### What this task involves
Each line containing the word "agent" must be copied from the material below.

***** Material for this exercise *****

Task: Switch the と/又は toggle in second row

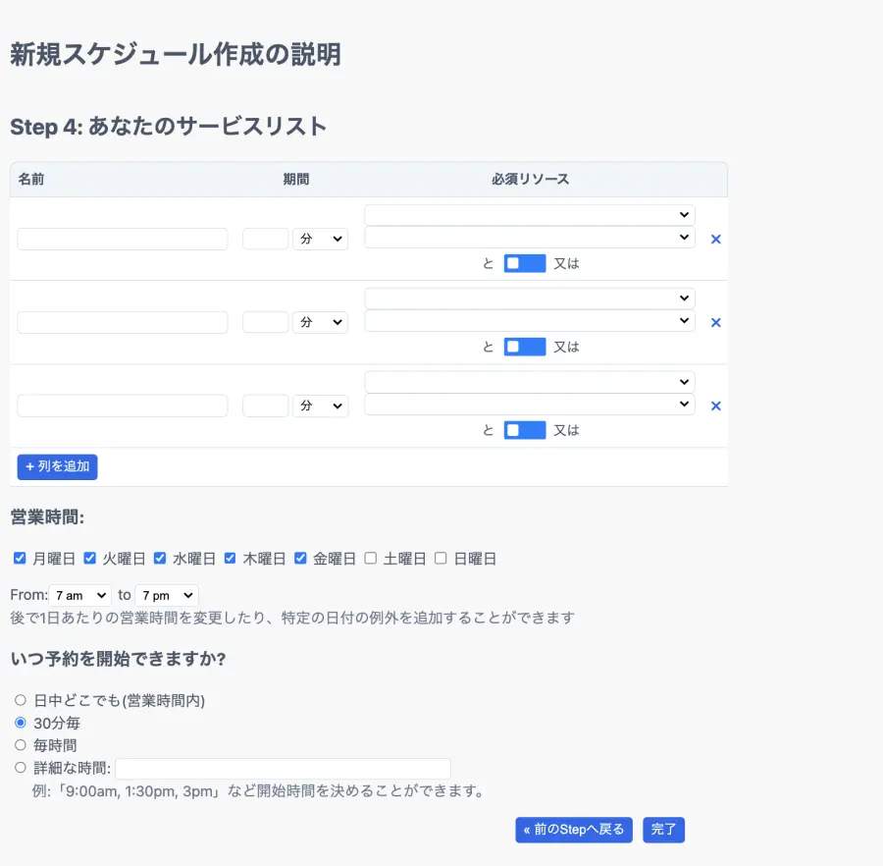Action: 524,347
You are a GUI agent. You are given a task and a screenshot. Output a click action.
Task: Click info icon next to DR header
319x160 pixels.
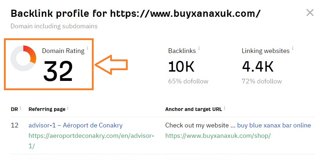[x=20, y=108]
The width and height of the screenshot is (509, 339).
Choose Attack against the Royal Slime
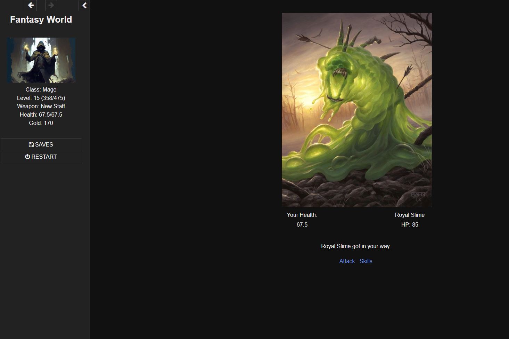point(347,261)
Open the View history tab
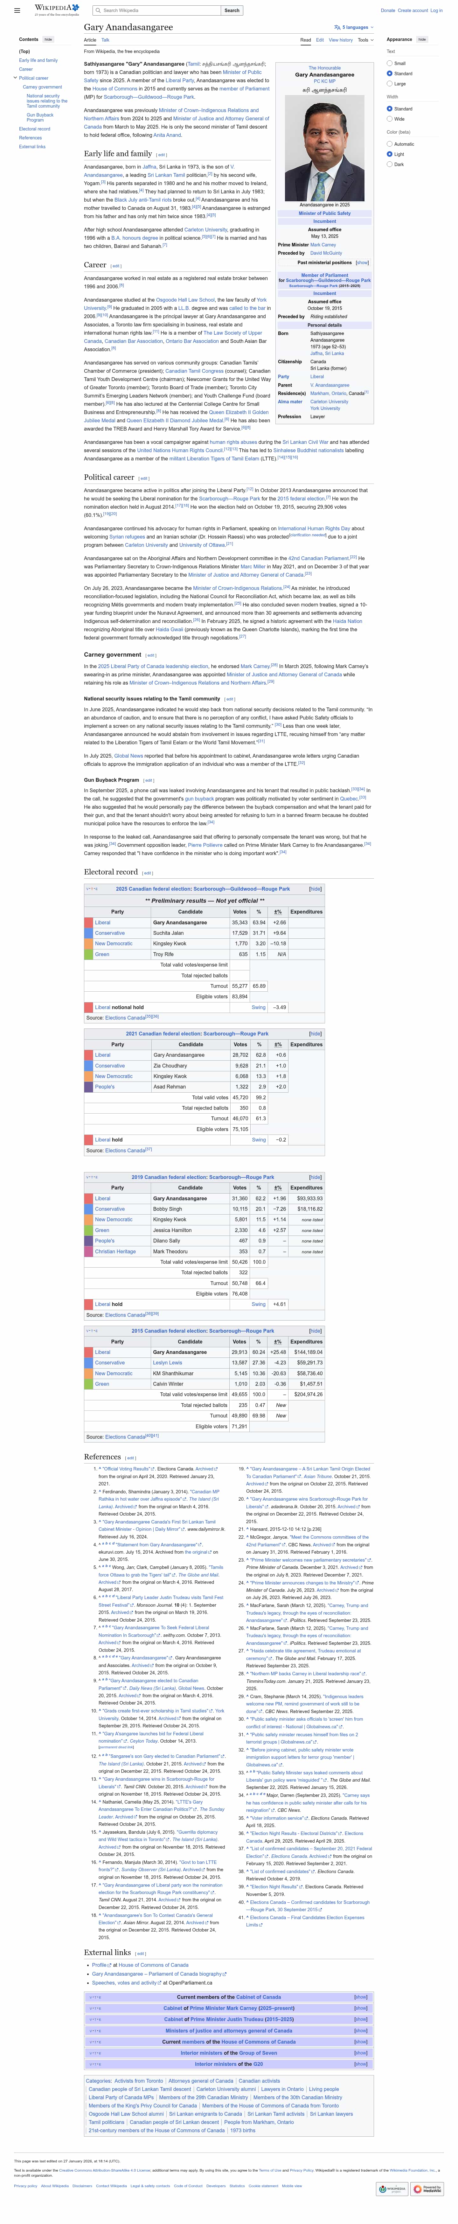The width and height of the screenshot is (458, 2224). pos(340,40)
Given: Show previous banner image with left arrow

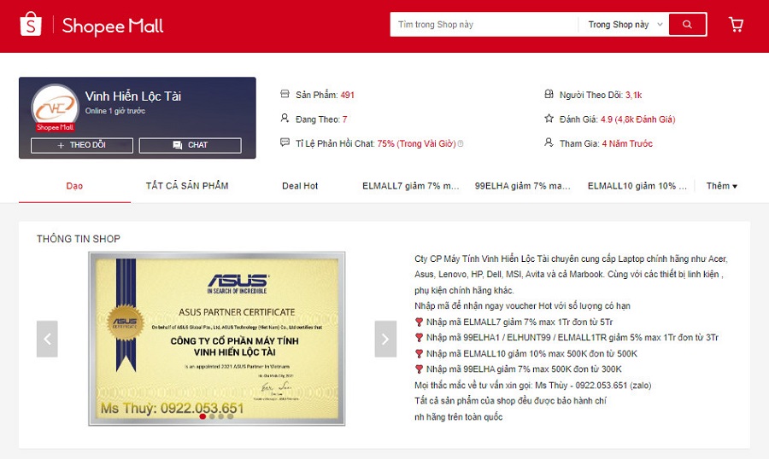Looking at the screenshot, I should [47, 339].
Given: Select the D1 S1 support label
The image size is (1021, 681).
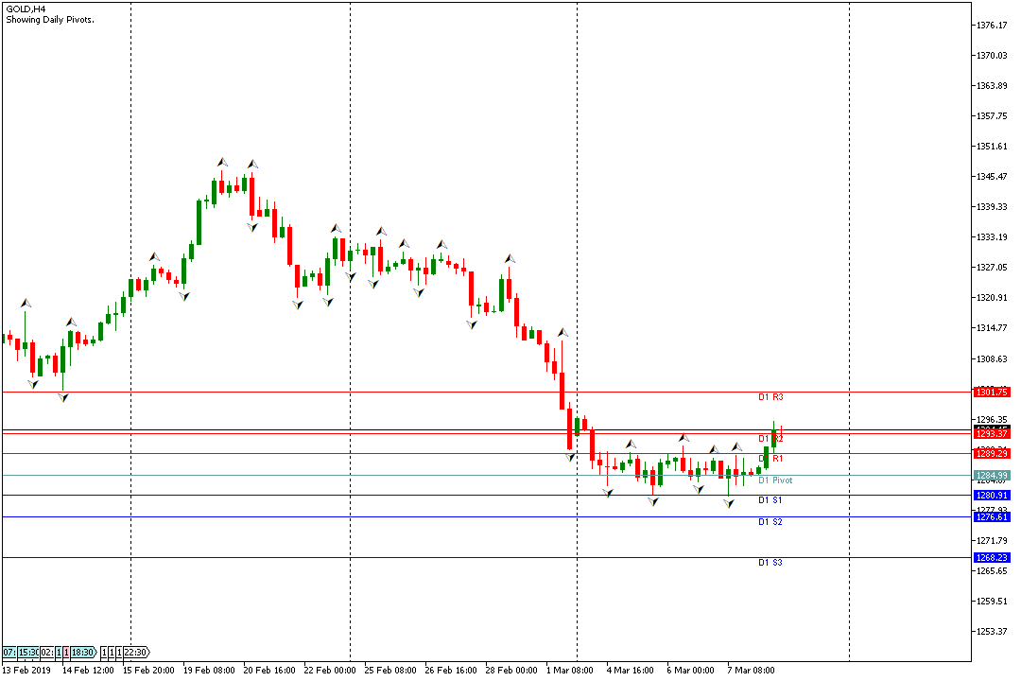Looking at the screenshot, I should (770, 500).
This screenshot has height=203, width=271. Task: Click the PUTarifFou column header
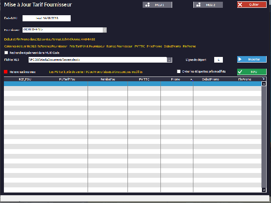click(x=67, y=79)
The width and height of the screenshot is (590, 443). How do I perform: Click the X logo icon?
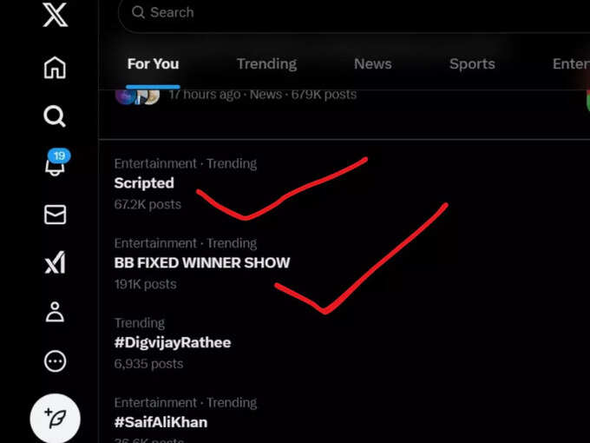55,14
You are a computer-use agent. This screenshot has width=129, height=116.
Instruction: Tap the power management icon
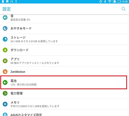pyautogui.click(x=5, y=93)
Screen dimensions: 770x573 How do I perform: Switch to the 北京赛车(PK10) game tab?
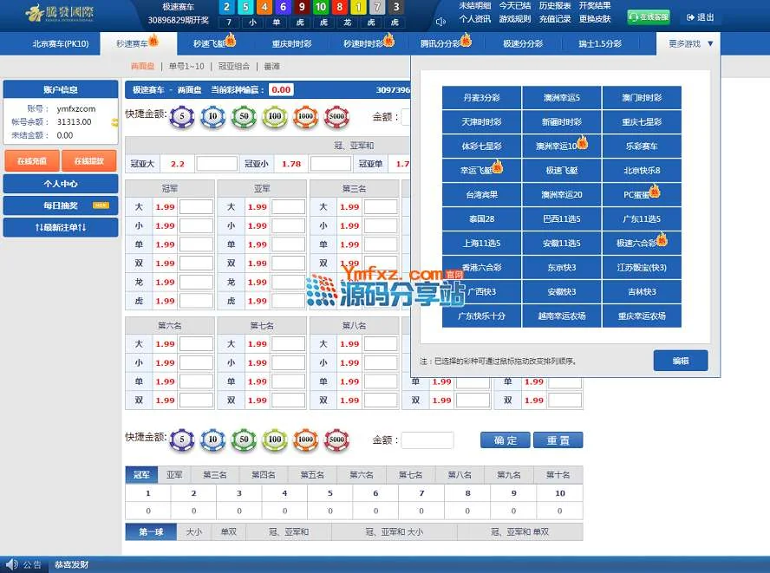[x=61, y=42]

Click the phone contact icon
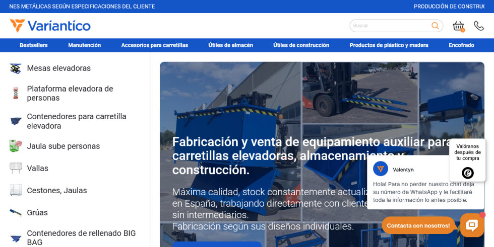point(479,26)
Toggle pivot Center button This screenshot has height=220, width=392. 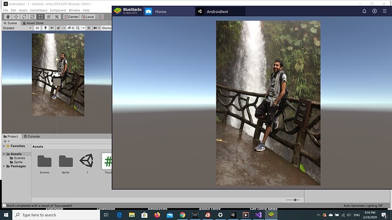[x=72, y=16]
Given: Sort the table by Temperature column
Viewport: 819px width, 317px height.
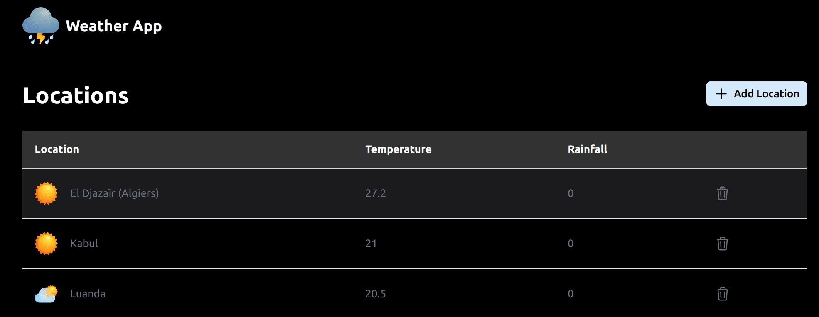Looking at the screenshot, I should (x=399, y=149).
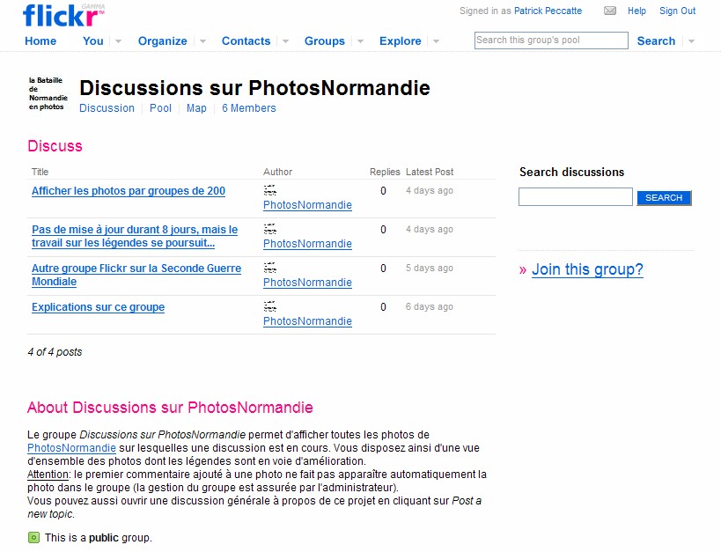This screenshot has height=552, width=721.
Task: Click author avatar beside Pas de mise à jour topic
Action: 270,229
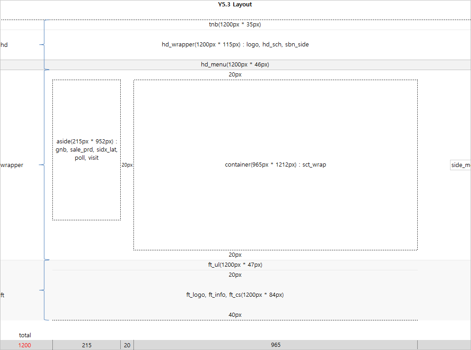Screen dimensions: 471x350
Task: Click the red 1200 total cell
Action: 25,345
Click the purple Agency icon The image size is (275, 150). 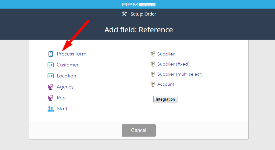pos(51,87)
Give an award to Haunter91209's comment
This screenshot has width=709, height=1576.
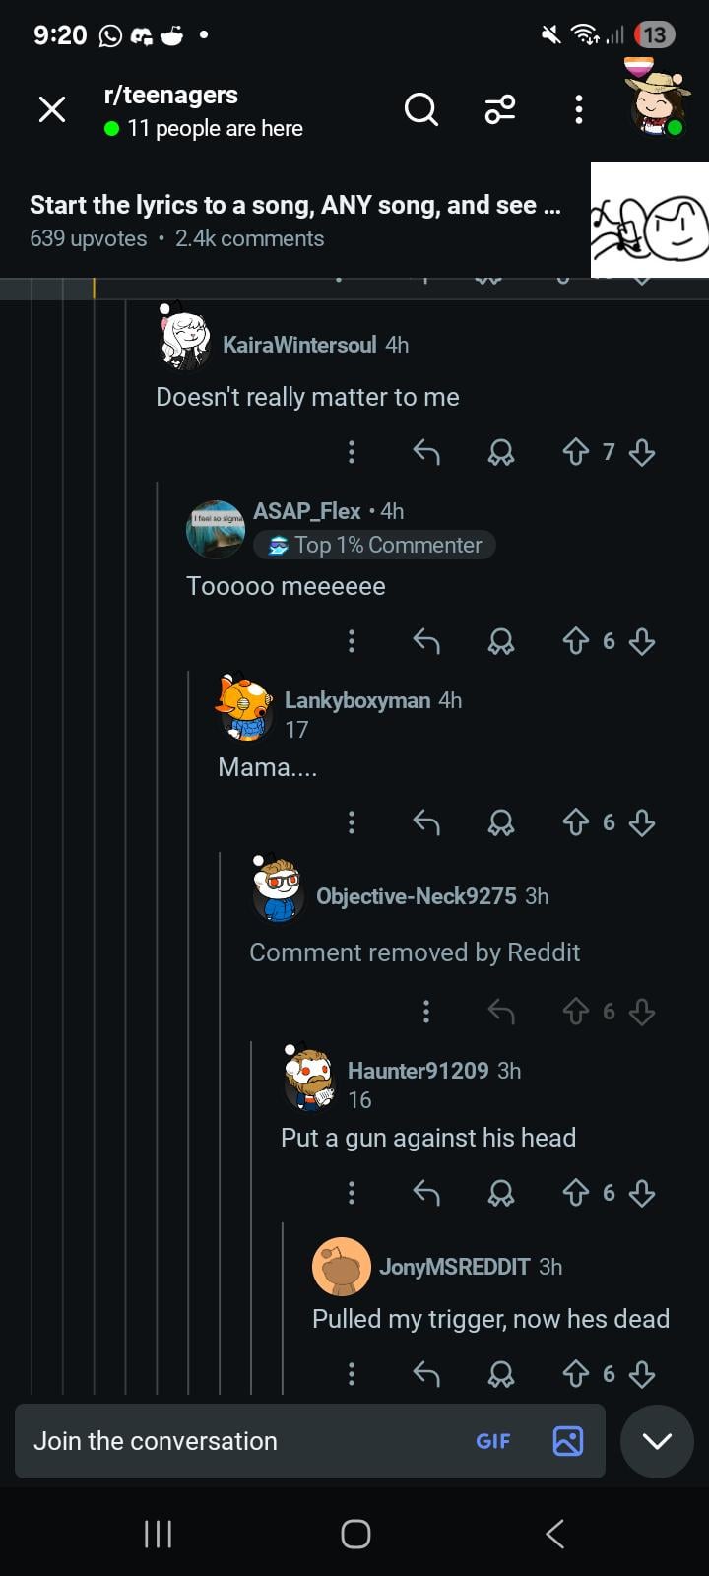pyautogui.click(x=500, y=1193)
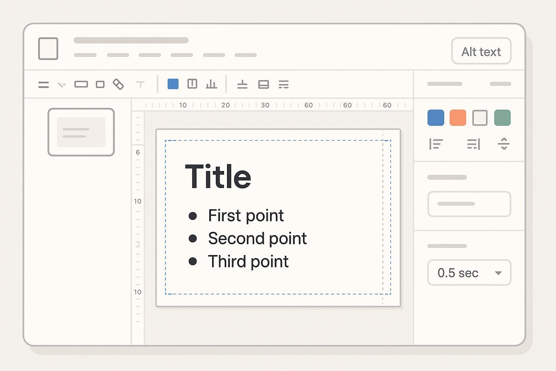Click the text tool T icon
The height and width of the screenshot is (371, 556).
click(x=140, y=84)
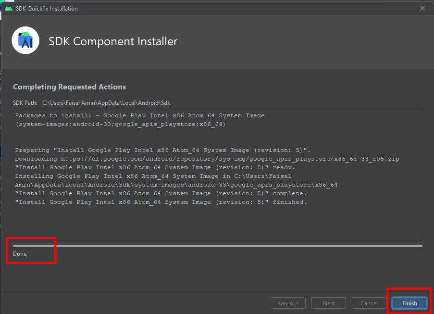
Task: Close the SDK Quickfix Installation dialog
Action: point(422,8)
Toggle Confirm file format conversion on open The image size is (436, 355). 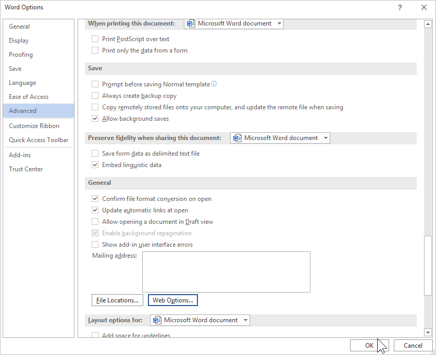pos(95,199)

*****

### Result for this task
You are a GUI agent. You are given a task and a screenshot. Output a click action.
You are a computer-use agent. This screenshot has width=129, height=116.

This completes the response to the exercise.